----- ENTRIES SUPPLIED -----
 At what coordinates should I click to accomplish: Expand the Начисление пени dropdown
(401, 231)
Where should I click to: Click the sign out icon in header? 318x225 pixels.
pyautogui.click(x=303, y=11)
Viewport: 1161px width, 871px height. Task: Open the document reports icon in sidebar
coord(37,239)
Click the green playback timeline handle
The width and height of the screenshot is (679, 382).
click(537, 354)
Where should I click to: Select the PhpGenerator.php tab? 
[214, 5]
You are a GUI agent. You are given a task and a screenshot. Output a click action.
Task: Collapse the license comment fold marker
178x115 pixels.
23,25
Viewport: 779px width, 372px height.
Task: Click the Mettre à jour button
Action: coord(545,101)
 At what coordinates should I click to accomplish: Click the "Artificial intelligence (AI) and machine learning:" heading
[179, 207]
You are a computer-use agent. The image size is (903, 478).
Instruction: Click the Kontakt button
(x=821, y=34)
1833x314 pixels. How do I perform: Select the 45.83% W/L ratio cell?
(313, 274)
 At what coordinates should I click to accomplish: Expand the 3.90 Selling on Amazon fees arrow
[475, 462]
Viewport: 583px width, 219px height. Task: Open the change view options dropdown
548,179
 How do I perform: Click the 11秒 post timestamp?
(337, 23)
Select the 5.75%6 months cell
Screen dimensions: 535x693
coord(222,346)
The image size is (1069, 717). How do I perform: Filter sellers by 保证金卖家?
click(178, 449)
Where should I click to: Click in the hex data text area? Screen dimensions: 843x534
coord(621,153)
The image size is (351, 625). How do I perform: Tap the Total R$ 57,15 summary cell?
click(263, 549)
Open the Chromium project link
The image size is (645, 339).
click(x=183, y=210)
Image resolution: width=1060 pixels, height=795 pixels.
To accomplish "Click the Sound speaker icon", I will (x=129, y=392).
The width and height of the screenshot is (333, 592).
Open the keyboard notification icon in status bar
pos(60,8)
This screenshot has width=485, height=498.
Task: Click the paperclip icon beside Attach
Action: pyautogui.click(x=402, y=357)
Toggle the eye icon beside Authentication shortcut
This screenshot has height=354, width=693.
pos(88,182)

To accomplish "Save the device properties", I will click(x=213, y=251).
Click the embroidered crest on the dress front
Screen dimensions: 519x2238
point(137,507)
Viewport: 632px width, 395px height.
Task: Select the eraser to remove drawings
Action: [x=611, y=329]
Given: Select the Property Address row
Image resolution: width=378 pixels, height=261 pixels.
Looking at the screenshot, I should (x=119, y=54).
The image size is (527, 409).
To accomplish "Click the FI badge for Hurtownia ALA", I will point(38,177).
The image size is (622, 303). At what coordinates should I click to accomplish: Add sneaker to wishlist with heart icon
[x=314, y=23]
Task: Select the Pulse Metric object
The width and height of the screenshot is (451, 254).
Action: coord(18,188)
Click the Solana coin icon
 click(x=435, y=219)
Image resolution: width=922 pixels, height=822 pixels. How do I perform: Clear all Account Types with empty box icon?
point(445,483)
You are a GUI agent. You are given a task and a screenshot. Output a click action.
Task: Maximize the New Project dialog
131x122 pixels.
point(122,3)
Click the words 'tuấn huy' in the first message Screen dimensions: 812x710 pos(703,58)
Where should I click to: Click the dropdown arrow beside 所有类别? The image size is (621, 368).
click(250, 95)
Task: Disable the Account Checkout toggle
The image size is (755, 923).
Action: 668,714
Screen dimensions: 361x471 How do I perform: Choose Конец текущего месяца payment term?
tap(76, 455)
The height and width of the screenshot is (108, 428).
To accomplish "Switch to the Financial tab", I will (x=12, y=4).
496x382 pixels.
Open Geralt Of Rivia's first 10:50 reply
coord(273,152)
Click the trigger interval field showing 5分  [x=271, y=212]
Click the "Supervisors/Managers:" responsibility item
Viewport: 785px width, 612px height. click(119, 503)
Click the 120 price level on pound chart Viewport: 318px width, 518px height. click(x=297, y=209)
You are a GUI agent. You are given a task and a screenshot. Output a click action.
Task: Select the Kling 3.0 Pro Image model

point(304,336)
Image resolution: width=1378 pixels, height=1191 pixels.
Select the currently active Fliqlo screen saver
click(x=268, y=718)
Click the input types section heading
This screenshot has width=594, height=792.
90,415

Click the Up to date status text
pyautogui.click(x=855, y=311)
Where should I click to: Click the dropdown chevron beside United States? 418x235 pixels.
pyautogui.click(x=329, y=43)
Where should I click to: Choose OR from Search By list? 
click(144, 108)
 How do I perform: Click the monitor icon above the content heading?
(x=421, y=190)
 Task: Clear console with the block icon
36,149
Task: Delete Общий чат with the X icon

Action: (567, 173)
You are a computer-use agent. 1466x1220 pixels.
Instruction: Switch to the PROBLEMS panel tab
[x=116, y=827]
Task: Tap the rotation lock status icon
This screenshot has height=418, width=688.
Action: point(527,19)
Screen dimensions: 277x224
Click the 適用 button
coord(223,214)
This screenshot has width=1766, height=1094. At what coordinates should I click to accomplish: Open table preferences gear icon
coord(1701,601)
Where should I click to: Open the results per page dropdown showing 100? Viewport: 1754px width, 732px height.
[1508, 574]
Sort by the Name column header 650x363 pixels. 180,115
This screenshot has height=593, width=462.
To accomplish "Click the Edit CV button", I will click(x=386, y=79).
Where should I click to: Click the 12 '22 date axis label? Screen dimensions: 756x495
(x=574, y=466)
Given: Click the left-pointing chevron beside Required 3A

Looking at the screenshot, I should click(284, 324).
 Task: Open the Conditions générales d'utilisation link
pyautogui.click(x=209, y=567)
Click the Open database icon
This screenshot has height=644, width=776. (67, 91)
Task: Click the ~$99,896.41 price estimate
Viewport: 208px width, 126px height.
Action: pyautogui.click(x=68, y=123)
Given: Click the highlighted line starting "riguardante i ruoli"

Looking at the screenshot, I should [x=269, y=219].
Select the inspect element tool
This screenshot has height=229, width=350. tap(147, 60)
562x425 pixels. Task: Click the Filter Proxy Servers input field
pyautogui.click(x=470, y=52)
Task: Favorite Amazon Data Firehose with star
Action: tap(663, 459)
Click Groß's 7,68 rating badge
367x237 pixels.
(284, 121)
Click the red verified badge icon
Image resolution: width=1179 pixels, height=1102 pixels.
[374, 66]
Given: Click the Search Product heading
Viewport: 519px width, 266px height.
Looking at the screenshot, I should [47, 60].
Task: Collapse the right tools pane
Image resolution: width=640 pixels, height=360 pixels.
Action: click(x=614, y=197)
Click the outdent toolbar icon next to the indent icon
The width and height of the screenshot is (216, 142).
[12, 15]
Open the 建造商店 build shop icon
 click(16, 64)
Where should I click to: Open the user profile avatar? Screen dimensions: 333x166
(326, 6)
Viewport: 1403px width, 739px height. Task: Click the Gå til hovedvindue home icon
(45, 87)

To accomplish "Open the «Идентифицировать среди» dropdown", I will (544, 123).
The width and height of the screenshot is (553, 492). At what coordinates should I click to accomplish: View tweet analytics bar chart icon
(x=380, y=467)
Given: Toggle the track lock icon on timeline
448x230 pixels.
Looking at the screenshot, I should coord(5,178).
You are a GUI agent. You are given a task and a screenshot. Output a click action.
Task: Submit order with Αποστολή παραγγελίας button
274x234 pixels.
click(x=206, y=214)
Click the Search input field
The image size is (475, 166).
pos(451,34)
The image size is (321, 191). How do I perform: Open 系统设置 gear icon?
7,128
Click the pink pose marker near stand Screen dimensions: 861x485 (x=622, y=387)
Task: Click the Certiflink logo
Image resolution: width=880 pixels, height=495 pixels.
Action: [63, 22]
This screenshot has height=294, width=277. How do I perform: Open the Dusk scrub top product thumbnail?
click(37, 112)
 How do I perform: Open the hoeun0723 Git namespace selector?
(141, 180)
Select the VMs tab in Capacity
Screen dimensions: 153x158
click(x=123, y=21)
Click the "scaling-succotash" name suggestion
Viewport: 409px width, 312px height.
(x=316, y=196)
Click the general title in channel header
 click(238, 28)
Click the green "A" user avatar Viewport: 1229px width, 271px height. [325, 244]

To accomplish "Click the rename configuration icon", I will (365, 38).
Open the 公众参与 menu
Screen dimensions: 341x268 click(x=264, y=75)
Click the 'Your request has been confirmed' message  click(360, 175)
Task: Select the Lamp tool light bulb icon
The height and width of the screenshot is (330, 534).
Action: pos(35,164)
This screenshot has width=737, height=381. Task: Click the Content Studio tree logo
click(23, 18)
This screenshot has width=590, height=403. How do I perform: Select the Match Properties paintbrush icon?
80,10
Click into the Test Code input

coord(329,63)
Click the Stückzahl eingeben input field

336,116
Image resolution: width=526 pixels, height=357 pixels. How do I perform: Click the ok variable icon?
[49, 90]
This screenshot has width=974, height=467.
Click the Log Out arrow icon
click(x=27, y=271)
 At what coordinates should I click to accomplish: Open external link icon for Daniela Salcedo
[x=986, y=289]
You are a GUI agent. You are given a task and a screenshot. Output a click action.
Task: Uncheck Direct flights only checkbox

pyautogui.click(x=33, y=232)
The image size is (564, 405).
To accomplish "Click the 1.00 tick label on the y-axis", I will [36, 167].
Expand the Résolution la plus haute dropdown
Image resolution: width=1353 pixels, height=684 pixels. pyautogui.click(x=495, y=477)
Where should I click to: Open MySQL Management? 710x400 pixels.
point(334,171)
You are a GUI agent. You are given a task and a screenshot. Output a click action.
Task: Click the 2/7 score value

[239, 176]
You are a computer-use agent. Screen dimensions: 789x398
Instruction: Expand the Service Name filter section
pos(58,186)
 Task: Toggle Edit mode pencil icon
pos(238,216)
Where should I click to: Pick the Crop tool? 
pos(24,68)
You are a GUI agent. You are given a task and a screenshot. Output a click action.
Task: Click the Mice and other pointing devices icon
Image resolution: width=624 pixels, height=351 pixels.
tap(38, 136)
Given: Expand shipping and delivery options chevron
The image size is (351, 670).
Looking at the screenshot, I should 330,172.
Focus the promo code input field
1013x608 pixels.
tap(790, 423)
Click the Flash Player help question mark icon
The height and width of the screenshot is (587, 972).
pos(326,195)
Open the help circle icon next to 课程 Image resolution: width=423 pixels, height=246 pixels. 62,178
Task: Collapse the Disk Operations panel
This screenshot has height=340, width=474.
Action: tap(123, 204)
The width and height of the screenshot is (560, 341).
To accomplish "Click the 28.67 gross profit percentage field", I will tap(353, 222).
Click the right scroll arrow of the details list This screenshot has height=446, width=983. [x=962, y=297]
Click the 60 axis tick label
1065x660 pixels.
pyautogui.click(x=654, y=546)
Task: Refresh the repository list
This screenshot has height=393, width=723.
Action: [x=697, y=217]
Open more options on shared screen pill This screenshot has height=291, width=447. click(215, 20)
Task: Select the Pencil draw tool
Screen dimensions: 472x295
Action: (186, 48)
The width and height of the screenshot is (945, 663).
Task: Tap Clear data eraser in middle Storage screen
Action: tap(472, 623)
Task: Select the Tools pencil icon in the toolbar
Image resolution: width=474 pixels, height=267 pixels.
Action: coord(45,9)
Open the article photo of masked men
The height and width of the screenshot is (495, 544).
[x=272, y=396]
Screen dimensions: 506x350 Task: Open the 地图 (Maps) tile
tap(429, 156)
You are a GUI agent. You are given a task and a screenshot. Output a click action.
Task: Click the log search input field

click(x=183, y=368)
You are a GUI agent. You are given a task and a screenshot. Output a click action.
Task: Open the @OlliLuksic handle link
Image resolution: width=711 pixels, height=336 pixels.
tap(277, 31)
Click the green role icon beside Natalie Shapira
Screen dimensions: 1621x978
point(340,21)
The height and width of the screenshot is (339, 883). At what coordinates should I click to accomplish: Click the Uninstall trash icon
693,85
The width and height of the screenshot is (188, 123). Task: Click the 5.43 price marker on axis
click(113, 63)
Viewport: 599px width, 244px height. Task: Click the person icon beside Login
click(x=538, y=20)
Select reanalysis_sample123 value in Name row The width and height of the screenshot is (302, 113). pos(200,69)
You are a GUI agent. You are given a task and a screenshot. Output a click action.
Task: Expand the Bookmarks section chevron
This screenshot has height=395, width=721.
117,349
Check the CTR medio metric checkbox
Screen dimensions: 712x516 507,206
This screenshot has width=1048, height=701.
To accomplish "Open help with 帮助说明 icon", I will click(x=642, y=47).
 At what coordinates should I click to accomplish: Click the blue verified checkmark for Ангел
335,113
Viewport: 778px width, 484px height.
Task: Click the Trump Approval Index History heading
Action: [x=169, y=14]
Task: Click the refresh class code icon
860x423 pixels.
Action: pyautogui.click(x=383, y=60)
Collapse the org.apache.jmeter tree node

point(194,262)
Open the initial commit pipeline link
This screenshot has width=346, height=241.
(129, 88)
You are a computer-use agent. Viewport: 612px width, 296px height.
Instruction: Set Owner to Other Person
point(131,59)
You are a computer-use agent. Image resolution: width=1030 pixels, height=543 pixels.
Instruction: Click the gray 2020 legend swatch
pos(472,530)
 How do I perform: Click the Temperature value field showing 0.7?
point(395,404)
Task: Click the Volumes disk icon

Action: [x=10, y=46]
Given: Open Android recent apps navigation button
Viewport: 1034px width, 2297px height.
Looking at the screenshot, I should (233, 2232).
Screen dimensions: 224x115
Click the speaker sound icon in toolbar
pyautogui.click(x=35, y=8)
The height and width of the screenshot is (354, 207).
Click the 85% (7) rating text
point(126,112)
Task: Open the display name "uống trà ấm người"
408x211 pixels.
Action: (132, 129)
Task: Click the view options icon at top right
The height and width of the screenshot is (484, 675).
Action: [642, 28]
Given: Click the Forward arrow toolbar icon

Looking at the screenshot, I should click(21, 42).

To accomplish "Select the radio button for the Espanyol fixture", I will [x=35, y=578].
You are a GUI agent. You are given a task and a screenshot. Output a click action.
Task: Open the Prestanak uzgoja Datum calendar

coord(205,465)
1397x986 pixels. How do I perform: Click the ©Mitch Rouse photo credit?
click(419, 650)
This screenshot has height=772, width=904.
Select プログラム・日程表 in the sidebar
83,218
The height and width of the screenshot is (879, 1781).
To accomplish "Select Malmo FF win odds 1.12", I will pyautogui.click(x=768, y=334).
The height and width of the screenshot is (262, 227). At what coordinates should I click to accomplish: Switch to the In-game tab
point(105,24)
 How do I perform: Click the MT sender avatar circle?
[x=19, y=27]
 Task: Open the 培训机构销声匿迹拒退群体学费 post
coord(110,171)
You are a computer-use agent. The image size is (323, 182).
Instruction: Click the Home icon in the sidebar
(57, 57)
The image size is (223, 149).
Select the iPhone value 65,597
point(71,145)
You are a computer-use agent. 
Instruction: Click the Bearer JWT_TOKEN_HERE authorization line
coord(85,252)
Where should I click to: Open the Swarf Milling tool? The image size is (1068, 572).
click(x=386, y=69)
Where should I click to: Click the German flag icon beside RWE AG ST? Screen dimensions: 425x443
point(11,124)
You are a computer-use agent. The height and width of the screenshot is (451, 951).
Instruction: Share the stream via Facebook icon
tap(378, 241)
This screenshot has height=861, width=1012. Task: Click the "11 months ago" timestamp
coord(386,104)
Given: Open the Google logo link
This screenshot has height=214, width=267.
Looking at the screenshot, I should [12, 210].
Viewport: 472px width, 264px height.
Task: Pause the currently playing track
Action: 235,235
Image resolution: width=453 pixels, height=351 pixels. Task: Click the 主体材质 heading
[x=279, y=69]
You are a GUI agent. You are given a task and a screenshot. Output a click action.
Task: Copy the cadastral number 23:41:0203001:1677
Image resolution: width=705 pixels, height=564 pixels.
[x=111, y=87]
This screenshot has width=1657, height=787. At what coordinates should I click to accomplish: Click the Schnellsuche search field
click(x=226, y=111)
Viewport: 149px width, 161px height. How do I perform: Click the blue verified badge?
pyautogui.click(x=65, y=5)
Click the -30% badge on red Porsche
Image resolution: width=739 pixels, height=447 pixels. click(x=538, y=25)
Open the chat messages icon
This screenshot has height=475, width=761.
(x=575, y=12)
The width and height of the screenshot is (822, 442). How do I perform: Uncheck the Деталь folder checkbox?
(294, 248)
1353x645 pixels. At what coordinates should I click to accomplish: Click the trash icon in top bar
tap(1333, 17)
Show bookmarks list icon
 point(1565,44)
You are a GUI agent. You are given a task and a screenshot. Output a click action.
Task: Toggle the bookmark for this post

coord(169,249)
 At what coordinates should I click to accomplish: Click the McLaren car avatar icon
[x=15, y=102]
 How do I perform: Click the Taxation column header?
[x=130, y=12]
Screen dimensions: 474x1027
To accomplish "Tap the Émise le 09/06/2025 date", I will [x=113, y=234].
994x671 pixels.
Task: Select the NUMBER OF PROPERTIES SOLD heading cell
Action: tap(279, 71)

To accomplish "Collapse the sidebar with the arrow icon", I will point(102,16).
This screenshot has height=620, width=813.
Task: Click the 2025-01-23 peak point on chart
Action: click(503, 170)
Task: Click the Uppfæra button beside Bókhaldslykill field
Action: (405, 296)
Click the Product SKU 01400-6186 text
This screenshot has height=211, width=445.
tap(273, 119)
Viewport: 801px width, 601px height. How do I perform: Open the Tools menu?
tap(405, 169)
-----
Copy each line of the data that includes the word "computer".

You are a computer-use agent. The image size is (903, 478).
You are a computer-use agent. 1466x1220 pixels.
You are a computer-use agent. Screen dimensions: 789x398
You are a computer-use agent. Viewport: 612px width, 296px height.
You are a computer-use agent. Image resolution: width=1030 pixels, height=543 pixels.
You are a computer-use agent. The image size is (323, 182).
You are a computer-use agent. 
You are a computer-use agent. The height and width of the screenshot is (451, 951).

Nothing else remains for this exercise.